Gingerbread shouldn’t only come out at Christmas time! This gingerbread – inspired granola is perfect with coconut milk, an extra sprinkle of cinnamon and grated Apple. Alternatively, why not use it as a crumble topping over lightly-stewed rhubarb and strawberries- yum!
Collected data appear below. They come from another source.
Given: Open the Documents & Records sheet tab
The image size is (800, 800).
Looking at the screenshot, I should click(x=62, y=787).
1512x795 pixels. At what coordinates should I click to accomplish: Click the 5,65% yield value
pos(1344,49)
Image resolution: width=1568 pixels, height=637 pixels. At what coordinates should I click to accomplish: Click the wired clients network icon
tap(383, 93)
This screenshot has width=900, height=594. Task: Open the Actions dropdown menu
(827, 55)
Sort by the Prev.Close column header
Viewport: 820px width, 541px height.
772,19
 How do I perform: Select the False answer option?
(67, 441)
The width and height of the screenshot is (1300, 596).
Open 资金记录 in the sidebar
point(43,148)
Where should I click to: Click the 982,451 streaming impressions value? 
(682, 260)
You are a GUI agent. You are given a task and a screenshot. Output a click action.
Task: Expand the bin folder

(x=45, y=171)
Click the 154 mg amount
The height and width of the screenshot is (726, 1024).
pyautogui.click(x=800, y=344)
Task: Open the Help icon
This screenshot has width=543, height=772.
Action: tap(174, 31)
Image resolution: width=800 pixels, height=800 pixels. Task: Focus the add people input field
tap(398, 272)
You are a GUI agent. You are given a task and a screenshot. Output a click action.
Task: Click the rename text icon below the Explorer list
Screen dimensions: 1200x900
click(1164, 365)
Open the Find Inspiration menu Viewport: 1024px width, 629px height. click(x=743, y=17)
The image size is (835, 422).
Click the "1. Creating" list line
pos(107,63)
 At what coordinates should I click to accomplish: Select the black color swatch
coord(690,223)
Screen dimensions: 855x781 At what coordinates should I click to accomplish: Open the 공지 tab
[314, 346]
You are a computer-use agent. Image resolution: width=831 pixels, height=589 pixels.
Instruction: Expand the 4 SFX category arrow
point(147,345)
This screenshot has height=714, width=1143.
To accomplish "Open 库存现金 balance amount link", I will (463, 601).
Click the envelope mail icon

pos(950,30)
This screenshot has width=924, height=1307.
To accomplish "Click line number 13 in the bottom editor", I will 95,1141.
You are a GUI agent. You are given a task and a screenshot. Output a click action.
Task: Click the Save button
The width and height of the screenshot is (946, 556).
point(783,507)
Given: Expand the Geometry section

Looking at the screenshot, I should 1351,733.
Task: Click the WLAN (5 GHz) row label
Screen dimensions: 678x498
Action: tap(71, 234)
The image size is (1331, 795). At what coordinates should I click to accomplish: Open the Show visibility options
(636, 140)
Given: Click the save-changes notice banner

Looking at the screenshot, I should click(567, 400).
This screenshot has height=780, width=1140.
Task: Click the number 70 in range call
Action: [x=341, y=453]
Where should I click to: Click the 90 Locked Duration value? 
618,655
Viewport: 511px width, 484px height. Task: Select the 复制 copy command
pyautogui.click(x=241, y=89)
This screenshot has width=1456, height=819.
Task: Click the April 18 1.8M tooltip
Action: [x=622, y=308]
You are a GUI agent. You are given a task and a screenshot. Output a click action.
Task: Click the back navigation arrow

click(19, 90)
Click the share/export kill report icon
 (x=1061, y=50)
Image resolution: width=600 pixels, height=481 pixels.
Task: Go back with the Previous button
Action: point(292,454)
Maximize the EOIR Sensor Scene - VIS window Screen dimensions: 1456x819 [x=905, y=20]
Nut and Gluten-Free option

For a nut-free alternative, substitute the nuts for a mix of seeds and coconut flakes. For a gluten-free alternative, substitute the rolled oats with rolled buckwheat.

Gingerbread Granola
Prep time
Cook time
Total time
Serves: 8
  • 3¼ cups rolled oats
  • 1¾ cups raw nuts and seeds
  • 3 tbsp rice malt syrup
  • ¼ tsp sea salt
  • 1 Tbsp ground cinnamon
  • 1 Tsp ground ginger
  • ¼ cup coconut or macadamia nut oil
  • ⅓ cup rice malt syrup or any sweetner of your choice
  1. Preheat oven to 120 °C
  2. Mix together the rolled oats, nuts, seeds, cinnamon, sea salt, ginger in a large bowl.
  3. In a small saucepan gently warm the coconut oil, rice malt syrup over medium heat
  4. Pour over the coconut oil mixture over the rolled oats and nuts a mix well.
  5. Spread the mixture evenly onto a large baking sheet and bake for 18–22 minutes
  6. Turning the mixture half way through the cooking time.
  7. Bake for around 20 minutes or until the granola is a golden, brown colour.
  8. Remove from the oven and let cool completely, once it’s cooled it will deliciously crunchy
  9. Store in an airtight container for up to 2 weeks.